> _Required work_
Return the following lines unchanged, starting at the line that contains "Occupiers (284, 1113)" and stopping after the line that contains "Palazzo Aurea (585, 756)".
--- begin Data entries ---
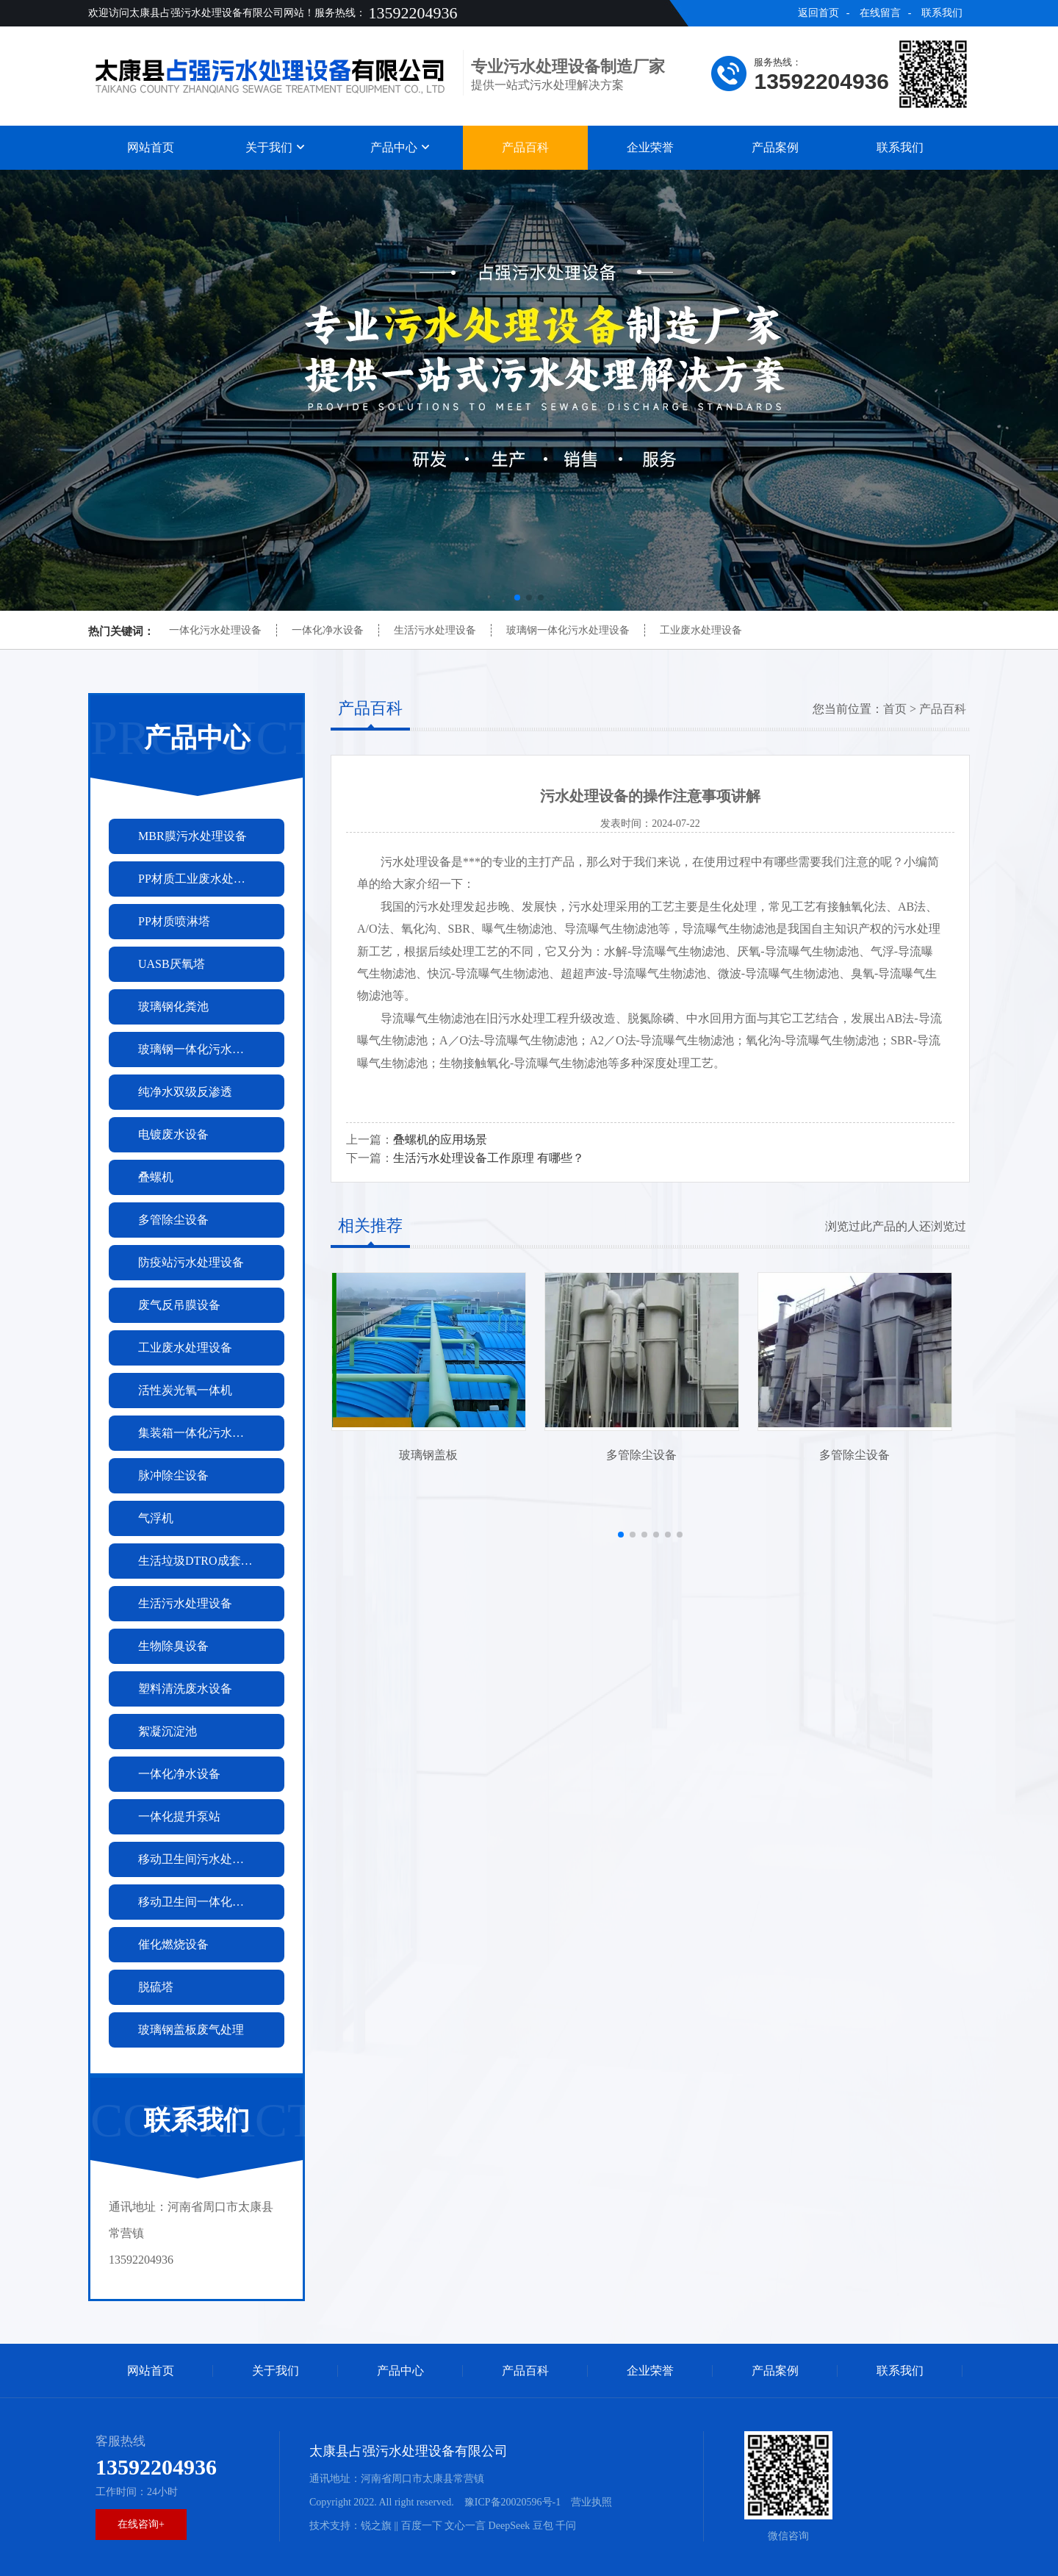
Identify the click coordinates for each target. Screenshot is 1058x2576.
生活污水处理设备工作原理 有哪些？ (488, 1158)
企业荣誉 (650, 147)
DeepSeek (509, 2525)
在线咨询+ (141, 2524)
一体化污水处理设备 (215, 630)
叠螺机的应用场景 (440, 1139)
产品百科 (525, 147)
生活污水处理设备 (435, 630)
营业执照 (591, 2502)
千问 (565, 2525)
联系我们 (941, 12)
--- end Data entries ---
--- begin Data entries ---
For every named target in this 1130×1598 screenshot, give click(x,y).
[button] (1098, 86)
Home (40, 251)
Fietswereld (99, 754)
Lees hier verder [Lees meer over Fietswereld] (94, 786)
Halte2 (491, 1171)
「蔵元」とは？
--- end Data entries ---
--- begin Data entries ---
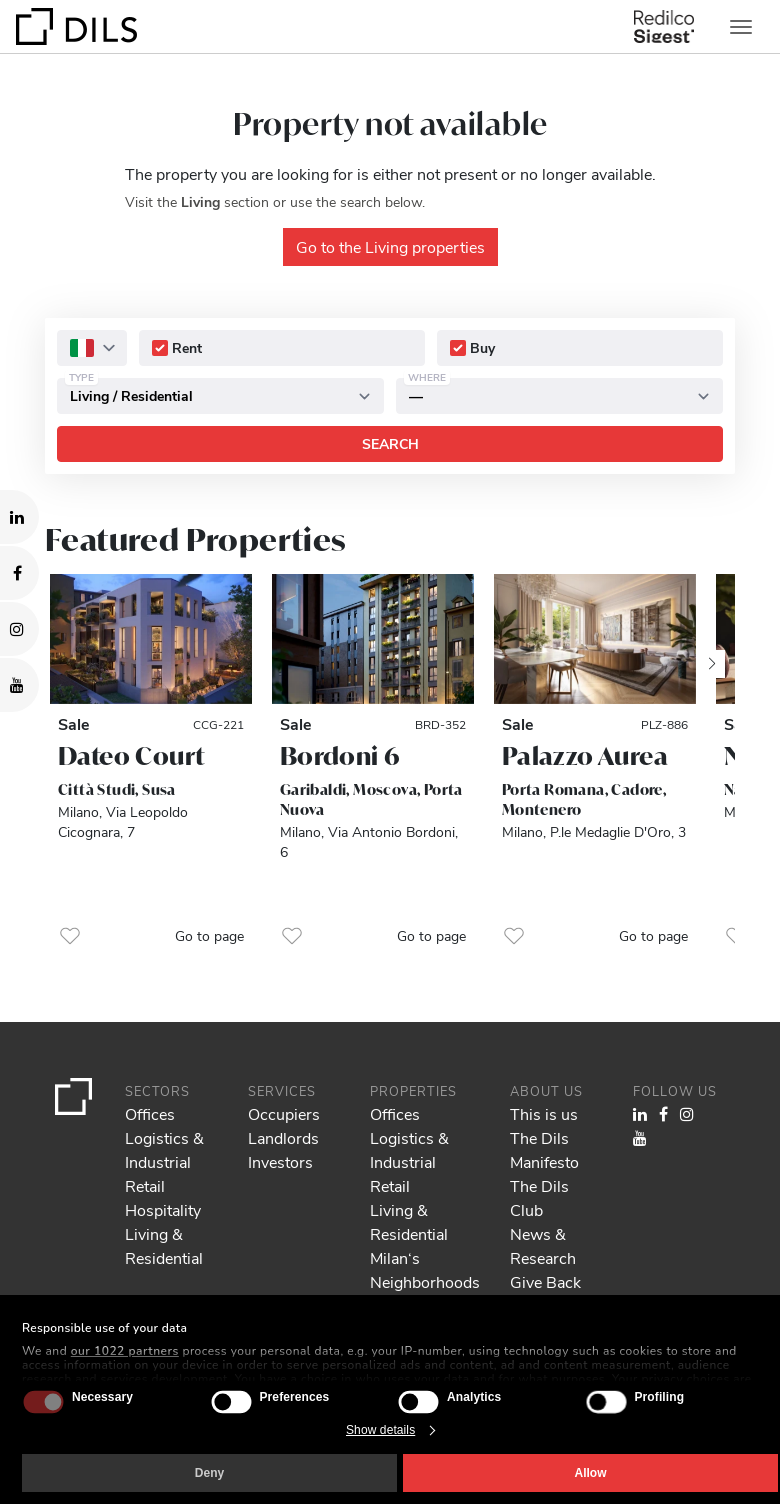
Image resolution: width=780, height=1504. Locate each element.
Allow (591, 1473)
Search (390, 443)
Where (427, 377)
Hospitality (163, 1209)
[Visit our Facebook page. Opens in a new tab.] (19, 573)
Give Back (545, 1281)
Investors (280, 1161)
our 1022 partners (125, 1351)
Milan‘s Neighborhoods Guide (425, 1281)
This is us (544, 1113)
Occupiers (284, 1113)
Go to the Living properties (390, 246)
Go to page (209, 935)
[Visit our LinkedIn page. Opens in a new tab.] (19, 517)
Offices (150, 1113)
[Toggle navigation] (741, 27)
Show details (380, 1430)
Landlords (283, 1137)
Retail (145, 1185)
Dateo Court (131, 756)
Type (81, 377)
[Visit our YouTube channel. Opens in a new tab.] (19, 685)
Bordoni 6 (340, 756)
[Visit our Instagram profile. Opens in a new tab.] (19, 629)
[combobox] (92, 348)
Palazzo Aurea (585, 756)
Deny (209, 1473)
--- end Data entries ---
> _Exercise solution_
Occupiers (284, 1113)
Go to the Living properties (390, 246)
Go to page (209, 935)
[Visit our LinkedIn page. Opens in a new tab.] (19, 517)
Offices (150, 1113)
[Toggle navigation] (741, 27)
Show details (380, 1430)
Landlords (283, 1137)
Retail (145, 1185)
Dateo Court (131, 756)
Type (81, 377)
[Visit our YouTube channel. Opens in a new tab.] (19, 685)
Bordoni 6 (340, 756)
[Visit our Instagram profile. Opens in a new tab.] (19, 629)
[combobox] (92, 348)
Palazzo Aurea (585, 756)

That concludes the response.